During last week’s city council meeting, Councilor Andrea Campbell questioned whether the mayor would commit to ending the four-hour minimum.

“With thousands of Bostonians calling for change and accountability in policing, we have to be absolutely more transparent about our police union contract negotiations and discussions,” said Campbell. “And this cannot be done completely in private and with no sense of the administration’s positions at the bargaining table. I want to know, for example, if the mayor is committed to the four-hour minimum for overtime shifts or if he’s doing something with respect to that as a step toward reducing overtime costs.”

The council approved Walsh’s budget last month, which included a reduction of $12 million in police overtime spending, to be reallocated to programs that fight systemic racism and inequities, like the Public Health Commission. Yet this cut was widely seen as symbolic, as department spending on overtime often far exceeds the annual overtime budget. Last year, the BPD’s overtime budget was $61 million but they actually spent almost $70 million.

“Our police overtime budget has ballooned over the years despite pledges from leadership to reduce these costs,” said Campbell in a statement to the Banner. “Eliminating the four-hour minimum and a review of the cost of [off-duty paid] details are the most obvious places to start to curtail overtime spending, and I expect to see changes in the next collective bargaining agreement.”

The department estimates that employees will use more than 1.2 million hours of overtime this year, and is still set to receive almost $61 million in overtime spending.
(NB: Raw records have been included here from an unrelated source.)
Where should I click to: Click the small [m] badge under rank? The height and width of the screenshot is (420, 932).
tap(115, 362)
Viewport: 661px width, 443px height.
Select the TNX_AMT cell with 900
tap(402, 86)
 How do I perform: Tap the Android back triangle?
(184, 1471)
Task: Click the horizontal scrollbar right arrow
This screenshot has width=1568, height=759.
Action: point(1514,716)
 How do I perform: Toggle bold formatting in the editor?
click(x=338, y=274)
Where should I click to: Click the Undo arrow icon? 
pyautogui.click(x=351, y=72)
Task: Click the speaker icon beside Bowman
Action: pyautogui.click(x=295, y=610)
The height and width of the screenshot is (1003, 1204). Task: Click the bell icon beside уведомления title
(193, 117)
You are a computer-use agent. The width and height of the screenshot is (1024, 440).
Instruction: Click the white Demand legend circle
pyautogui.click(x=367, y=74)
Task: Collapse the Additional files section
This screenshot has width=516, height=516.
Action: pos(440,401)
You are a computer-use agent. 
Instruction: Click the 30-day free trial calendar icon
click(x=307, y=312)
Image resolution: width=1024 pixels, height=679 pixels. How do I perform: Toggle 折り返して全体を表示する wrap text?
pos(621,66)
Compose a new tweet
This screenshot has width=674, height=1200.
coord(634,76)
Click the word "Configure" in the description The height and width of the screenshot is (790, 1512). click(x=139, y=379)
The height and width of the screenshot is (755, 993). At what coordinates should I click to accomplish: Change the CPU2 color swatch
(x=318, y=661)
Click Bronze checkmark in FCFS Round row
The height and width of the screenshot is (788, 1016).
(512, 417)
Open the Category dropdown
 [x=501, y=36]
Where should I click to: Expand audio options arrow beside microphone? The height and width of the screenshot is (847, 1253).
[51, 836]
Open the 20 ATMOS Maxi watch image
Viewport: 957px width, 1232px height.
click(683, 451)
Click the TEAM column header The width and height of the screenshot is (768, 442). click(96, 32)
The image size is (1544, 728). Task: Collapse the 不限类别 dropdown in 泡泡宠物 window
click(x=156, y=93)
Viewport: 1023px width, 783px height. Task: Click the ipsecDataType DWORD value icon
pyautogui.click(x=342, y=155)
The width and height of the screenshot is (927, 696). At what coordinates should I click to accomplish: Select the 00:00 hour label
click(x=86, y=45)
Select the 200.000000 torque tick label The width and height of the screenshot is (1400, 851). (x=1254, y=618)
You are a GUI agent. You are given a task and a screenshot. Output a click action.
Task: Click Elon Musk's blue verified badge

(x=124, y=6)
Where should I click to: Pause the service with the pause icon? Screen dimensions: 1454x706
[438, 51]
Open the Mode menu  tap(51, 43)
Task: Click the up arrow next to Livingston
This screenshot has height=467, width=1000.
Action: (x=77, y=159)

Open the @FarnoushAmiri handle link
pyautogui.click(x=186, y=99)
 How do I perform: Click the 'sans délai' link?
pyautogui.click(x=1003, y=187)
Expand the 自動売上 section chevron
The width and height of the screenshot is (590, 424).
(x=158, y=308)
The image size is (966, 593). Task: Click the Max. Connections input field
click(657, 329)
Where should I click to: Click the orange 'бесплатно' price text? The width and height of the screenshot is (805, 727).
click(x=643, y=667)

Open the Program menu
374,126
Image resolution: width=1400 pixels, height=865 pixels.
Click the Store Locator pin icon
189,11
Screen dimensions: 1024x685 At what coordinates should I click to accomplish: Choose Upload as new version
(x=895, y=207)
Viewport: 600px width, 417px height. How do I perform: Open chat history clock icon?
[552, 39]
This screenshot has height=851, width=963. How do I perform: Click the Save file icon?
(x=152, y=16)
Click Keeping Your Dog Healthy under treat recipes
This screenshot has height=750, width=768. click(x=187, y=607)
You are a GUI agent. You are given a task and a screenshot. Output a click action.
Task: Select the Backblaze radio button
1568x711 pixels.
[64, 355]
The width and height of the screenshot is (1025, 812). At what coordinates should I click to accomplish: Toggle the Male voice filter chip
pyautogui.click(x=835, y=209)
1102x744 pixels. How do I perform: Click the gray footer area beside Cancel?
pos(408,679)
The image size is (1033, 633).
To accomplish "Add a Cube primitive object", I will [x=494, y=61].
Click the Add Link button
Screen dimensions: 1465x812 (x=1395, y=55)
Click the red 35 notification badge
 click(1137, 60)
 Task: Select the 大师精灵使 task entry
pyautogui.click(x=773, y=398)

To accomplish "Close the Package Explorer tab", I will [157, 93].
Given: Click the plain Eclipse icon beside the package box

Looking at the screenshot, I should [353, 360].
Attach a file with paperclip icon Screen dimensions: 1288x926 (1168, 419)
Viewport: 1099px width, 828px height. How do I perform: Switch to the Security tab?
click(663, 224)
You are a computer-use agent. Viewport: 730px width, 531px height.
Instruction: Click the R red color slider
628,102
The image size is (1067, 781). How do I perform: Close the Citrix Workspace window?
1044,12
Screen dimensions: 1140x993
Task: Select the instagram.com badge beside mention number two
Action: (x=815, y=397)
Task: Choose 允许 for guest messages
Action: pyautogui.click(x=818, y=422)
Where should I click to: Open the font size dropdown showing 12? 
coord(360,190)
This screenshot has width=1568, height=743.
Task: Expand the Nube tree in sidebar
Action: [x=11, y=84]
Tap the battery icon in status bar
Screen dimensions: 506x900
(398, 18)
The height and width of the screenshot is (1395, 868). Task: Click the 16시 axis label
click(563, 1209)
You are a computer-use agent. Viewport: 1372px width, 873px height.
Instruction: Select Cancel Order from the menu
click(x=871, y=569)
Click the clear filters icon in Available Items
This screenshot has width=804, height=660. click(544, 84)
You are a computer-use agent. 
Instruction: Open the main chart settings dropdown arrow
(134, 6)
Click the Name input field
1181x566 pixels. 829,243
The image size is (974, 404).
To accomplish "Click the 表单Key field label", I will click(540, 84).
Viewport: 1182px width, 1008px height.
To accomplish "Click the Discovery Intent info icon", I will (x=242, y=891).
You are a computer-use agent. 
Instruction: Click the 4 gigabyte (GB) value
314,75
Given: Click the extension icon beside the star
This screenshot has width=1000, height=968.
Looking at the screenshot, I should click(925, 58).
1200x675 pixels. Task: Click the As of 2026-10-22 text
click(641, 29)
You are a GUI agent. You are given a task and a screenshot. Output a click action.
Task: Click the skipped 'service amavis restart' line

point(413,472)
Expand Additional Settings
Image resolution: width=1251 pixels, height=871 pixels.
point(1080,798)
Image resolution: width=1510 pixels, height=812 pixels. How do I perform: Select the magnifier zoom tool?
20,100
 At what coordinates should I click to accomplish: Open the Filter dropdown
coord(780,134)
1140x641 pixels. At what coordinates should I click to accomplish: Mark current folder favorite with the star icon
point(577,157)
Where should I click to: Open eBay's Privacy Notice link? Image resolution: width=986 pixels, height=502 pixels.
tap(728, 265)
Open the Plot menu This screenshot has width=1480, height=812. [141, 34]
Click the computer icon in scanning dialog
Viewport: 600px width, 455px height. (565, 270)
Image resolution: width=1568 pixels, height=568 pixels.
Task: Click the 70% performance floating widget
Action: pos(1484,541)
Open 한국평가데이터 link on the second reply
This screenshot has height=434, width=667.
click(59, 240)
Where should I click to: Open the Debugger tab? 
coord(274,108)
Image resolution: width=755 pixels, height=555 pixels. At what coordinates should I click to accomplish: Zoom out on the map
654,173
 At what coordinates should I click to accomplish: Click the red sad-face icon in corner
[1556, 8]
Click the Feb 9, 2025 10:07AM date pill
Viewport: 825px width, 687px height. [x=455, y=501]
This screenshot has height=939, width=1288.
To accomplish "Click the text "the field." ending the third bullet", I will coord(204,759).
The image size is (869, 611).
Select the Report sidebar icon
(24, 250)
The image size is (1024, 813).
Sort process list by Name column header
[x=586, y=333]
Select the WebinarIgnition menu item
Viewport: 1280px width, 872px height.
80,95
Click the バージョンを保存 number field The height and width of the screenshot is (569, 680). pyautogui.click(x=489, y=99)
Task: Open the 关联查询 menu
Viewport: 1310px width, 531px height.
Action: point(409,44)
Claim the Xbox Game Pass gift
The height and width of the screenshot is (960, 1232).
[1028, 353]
“What this proves is that there’s a lot of fat on the system. There are a ton of resources that could be reinvested,” said Lown. “It’s a question of political will.”

Besides the overtime expense, there’s a human cost to delivering documents and delaying evidence discovery.

Defendants awaiting case evidence sit in jail longer than necessary, said Lown, or are on the streets unable to move on with their lives. It takes a mental and physical toll on his clients, he said.

“I’ve had a defendant tell me this case is all they think about. They think about it when they first wake up in the morning, and they think about it when they lay down to go to bed,” Lown said.

“We’re at a time of reckoning and realizing that we have this opportunity to spend resources where they’re really needed,” he added. “Our leaders want to say that they care but are more interested in symbolic rather than systemic change.”

Yawu Miller contributed to this story.